Your Situation type is single-shot (and that is similar to some other comments): one action and one probability distribution. EE’s claim is specifically about sequential, multiplicative settings, which your type signature doesn’t yet express.
If you extend the formalization to a repeated game with multiplicative compounding, the answer becomes concrete:
// Repeated multiplicative gamble: // e.g. each round, 50% chance of +50%, 50% chance of −40% // Agent chooses what fraction of wealth to bet each round.
coolness =(strategy, T_rounds)→ median(wealth after T_rounds under strategy) // or: almost_sure_growth_rate(strategy) // or: probability(outperform(strategy, alternative, T))
recommendation = kelly_criterion // bet fraction that maximizes E[log(wealth_ratio)] each round
ev_maximization = always_bet_everything // because betting everything maximizes E[wealth_ratio] each round
And then coolness(recommendation) > coolness(ev_maximization) is a mathematical theorem. The expected-value maximizer bets everything every round and almost surely goes broke. The Kelly bettor bets a fraction and almost surely achieves the maximum long-run growth rate. After enough rounds, the Kelly bettor is richer than the EV maximizer with probability approaching 1.

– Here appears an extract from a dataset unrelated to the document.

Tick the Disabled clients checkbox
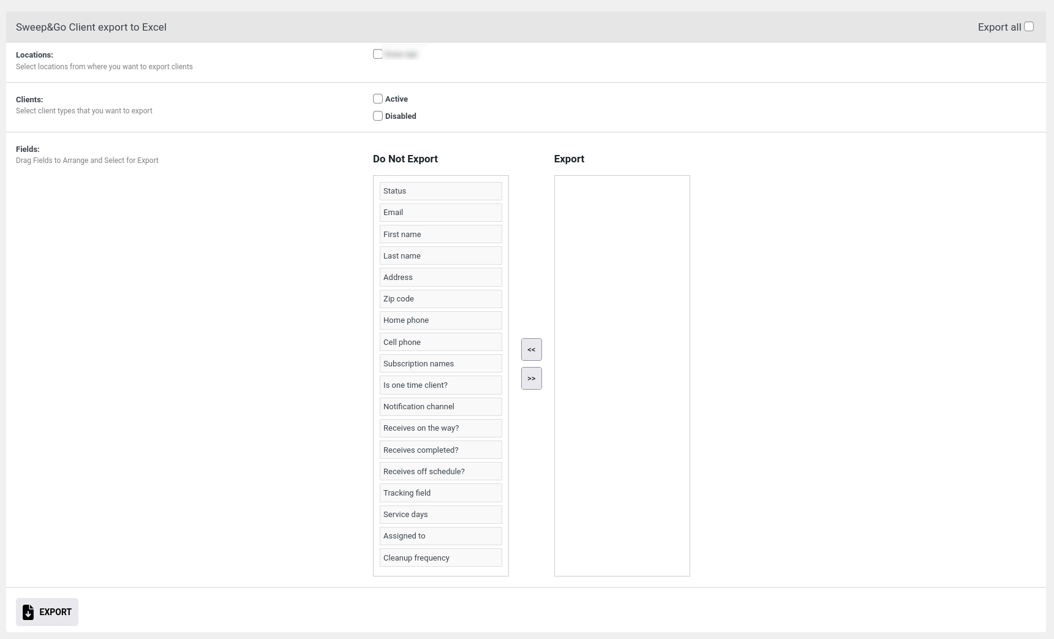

The single metric by which EV maximization “wins” is mean wealth across a hypothetical ensemble of parallel agents, which is dominated by vanishingly unlikely astronomical outcomes that no individual agent will almost ever experience.
This is EE’s core claim: expected value is the wrong coolness function for a single agent in a multiplicative sequential environment, and the right coolness function is the time-average growth rate, which the ergodic mapping formalizes and generalizes beyond the multiplicative case.
(Thanks for your response! I’m pessimistic that this conversational subtree will lead to great insights for either of us, but am jotting down my scattered thoughts in case they’re of interest.)
It seems to me that you can represent a sequential setting as a one-shot Situation whose Action type is a function from “observations so far” (in your +50%/-40% example, List<"win"|"lose">) to “action I take in that sub-situation” (in your example, the fraction of my bankroll I bet on the next flip.
(...maybe you can’t do this transform if you violate dynamic consistency? But violating dynamic consistency seems Actually Crazy in a way that merely violating consequentialism isn’t. Something is deeply broken if you simultaneously think “I’m going to do X if Y happens” and “I know that after Y happens I won’t do X.”)
In your “fair coin, +50%/-40%” example: if I have the opportunity to play this game for 10 rounds, and my life savings are $100k, then I agree “always bet everything” seems like a bad plan, and optimizing for my median net worth at the end seems pretty reasonable.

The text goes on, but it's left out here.